Paylaş
Siyasal yaşamımıza Milli Nizam Partisi olarak katılan bu gelenek, gerçekte ülkemize Batı normları ile siyasetin girdiği 19. yüzyıldan beri var olan siyasi İslam'ın sadece modern bir türevidir. Şerif Mardin, siyasi İslam'ın tarihini daha da öncelere götürüyor ve 16. yüzyılda tarikatların emperyalizme karşı siyasi mücadeleye başlamalarından beri faaliyette olduklarını ifade ediyor.
Geleneğin ortak iddiası, çağdaş deyimle gelir dağılımından payını alamayan ve üstelik Batı değerleri karşısında kimliğini yitirmek sorunu ile karşılaşan fukara ahaliye sahip çıkmak.
Ancak, bu gelenek İsmail Kara'nın araştırmalarına göre musavaat ve hürriyet taleplerinde Batıcı(!) faaliyetleri de hiçbir zaman karşısına almıyor.
Kapatıldıkça parti adı değiştiren MNP-MSP-Refah çizgisi, cumhuriyetin göz ardı ettiği İslami değerler sistematiğine sahip çıkan, gelir dağılımındaki aksaklıkları Batı emperyalizmi ile ortak hareket eden işbirlikçilere bağlayan görüntüsünü 1967'den 1997'ye dek bozmadı.
* * *
Kendisinin ne önerdiği konusunda ise cari kanunların da tazyiki ile net tavır ortaya koyamayan bu gelenek, kitleler arasında ‘‘İslami’’ olduğu inancını dolaylı olarak pekiştiren milli görüş ve adil düzen projelerini parti 54. Hükümet'te görev alana dek korudu. Erbakan'ın başbakan olduğu dönemde yapılan ilk kongrede ise adil düzen söylemi yerini piyasa ekonomisi söylemine terk etti.
O dönem itibarı ile gözlerden kaçan ayrıntı(!) ise bu partinin projelerinde karşı çıktığı sistemin koruyucusu konumunda olan devlet aygıtına hiçbir itirazının olmamasıdır. Refah geleneğinin devlet-millet ilişkisi ile ilgili tek tezi onlar devleti yönetirlerse ‘‘işlerin iyiye gideceğidir’’. Bu bağlamda Refah Partisi köküne kadar devletçi bir partidir ve adına hareket ettiğini iddia ettiği halka tek vaadi yine ‘‘devletin lütfettiği kadar özgürlüktür’’.
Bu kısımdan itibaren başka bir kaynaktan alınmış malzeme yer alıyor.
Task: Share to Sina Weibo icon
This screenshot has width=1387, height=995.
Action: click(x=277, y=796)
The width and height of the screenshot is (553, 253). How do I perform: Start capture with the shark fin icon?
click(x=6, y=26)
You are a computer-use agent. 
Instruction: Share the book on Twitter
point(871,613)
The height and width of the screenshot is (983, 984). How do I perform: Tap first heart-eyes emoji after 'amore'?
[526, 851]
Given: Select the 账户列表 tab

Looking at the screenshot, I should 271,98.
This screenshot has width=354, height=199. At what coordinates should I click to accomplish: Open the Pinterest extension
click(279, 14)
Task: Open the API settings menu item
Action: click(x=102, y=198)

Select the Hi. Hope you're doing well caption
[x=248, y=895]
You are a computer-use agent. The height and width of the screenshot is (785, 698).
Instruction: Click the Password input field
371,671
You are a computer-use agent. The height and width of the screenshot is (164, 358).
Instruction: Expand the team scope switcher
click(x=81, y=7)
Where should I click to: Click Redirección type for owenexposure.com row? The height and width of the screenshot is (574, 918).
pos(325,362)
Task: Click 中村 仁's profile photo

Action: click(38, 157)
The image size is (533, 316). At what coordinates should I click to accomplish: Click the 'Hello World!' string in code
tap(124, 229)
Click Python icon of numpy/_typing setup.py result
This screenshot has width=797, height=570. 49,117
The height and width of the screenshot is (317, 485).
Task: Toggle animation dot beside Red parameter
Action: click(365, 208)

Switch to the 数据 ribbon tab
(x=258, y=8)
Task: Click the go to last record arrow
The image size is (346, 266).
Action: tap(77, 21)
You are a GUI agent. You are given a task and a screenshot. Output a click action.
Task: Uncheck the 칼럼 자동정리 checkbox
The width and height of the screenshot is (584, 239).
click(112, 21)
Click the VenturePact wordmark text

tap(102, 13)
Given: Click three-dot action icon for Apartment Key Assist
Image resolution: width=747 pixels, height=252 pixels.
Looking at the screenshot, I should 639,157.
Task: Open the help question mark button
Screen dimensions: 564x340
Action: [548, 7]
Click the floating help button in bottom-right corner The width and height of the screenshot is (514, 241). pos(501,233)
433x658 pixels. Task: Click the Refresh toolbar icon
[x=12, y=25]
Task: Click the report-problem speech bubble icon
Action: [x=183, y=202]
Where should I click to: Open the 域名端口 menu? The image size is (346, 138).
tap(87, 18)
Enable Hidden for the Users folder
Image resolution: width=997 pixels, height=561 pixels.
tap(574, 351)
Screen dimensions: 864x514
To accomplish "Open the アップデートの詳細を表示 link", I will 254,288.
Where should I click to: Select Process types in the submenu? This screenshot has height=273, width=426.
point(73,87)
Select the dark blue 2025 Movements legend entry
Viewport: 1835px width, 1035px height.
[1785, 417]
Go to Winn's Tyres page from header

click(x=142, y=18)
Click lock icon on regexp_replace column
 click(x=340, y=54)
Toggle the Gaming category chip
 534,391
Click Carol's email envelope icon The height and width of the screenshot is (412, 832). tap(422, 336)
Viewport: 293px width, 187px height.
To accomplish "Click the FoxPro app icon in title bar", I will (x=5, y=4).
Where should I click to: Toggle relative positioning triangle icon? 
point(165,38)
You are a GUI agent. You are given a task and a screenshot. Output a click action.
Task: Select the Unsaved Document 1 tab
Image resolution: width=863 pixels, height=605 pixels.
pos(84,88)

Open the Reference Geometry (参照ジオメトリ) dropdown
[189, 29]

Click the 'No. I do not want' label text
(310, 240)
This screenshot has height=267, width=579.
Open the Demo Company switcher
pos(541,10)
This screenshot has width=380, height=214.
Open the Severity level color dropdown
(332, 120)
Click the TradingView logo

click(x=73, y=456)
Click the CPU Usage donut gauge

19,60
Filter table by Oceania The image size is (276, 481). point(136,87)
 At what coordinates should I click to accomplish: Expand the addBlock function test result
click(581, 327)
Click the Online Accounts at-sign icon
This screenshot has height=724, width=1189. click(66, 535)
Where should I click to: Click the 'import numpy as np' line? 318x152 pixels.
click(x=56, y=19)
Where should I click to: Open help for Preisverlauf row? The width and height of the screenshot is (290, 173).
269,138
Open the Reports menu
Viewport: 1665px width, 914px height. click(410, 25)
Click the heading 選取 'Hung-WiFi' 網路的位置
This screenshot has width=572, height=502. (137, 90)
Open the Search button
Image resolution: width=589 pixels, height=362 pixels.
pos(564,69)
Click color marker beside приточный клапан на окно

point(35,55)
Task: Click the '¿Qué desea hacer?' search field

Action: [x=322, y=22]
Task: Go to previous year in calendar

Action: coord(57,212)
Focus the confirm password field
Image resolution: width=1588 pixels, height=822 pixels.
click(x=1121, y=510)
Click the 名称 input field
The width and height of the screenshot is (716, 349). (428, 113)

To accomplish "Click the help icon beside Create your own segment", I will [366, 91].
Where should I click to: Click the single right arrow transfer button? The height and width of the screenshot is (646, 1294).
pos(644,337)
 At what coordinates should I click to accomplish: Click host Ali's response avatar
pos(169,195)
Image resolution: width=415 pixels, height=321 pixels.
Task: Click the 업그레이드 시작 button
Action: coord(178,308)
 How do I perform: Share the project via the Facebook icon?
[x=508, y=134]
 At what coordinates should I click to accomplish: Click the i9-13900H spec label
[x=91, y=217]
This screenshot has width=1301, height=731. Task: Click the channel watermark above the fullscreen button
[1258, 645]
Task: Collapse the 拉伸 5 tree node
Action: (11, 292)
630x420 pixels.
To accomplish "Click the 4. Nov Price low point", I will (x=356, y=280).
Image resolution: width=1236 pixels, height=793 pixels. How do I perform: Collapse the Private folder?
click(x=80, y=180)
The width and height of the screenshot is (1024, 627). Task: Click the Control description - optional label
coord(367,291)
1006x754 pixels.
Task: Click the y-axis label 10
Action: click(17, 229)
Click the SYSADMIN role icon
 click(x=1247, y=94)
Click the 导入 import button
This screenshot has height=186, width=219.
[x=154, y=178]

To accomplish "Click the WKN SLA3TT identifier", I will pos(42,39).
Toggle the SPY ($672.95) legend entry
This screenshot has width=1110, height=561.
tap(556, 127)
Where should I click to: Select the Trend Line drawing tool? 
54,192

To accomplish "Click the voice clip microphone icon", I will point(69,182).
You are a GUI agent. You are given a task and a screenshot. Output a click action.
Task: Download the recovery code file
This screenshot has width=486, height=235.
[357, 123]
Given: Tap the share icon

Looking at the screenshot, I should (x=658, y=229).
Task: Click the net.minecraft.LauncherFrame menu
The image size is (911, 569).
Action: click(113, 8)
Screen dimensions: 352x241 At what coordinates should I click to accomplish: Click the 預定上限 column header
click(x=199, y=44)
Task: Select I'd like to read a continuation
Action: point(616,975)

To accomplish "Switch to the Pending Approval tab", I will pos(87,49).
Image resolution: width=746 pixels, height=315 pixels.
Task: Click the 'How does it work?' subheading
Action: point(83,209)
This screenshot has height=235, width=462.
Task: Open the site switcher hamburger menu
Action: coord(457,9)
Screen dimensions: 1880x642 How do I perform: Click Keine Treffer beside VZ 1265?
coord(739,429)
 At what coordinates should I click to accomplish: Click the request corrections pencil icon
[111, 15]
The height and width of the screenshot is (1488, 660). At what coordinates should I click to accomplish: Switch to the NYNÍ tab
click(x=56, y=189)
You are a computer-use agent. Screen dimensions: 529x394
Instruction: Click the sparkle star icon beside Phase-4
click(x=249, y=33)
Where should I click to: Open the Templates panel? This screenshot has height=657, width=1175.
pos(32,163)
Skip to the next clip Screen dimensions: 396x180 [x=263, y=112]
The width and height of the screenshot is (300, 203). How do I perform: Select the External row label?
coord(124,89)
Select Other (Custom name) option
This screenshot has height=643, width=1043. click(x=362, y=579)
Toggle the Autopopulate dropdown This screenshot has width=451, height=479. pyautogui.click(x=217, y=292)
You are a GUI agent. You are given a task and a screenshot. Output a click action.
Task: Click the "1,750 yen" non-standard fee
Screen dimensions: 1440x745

Ülkemizde siyasi akımları, istisnaları dışında, kurumsal temelde analiz etmek eksik kalır. MNP-MSP-Refah geleneğini de Necmettin Erbakan faktörünü ele almadan irdelemek yanıltıcı olacaktır.
* * *
Demirel'in okuldaşı Erbakan'ı, Ergün Yıldırım'ın deyimi ile muhafazakár-mühendis ekolün dışında görmek ne mümkün! Hem bu ekol o kadar güçlü ki, üyeleri sadece düşünce formasyonları açısından değil, aynı zamanda karakter özellikleri açısından da benzerlik gösterirler. Batı'nın tekniği ile İslam'ın geleneğini mecz etme iddiasını taşıyan bu ekol, tarihsel olarak sisteme itiraz etmekle beraber otorite ile uyum içinde olma ve günün şartlarına göre pragmatik tedbirler alma konularında oldukça ustadır.
Erbakan'ın son manevralarında görüldüğü gibi bu nesil ‘‘kendilerinden sonra tufanın kopacağına’’ da candan inanır!
Son günlerde ise, bazılarımız Refah-Fazilet çizgisi 16. yüzyıldan beri taşınan bir mesajı nihayet evrensel değerler ile pekiştirme sancısı çekiyor diye umutlanırken, Fazilet tarihsel bir misyonu, bir faninin kimliğinden ayırt etme becerisini gösteremiyor ve nerede ise kendisini feda ediyor.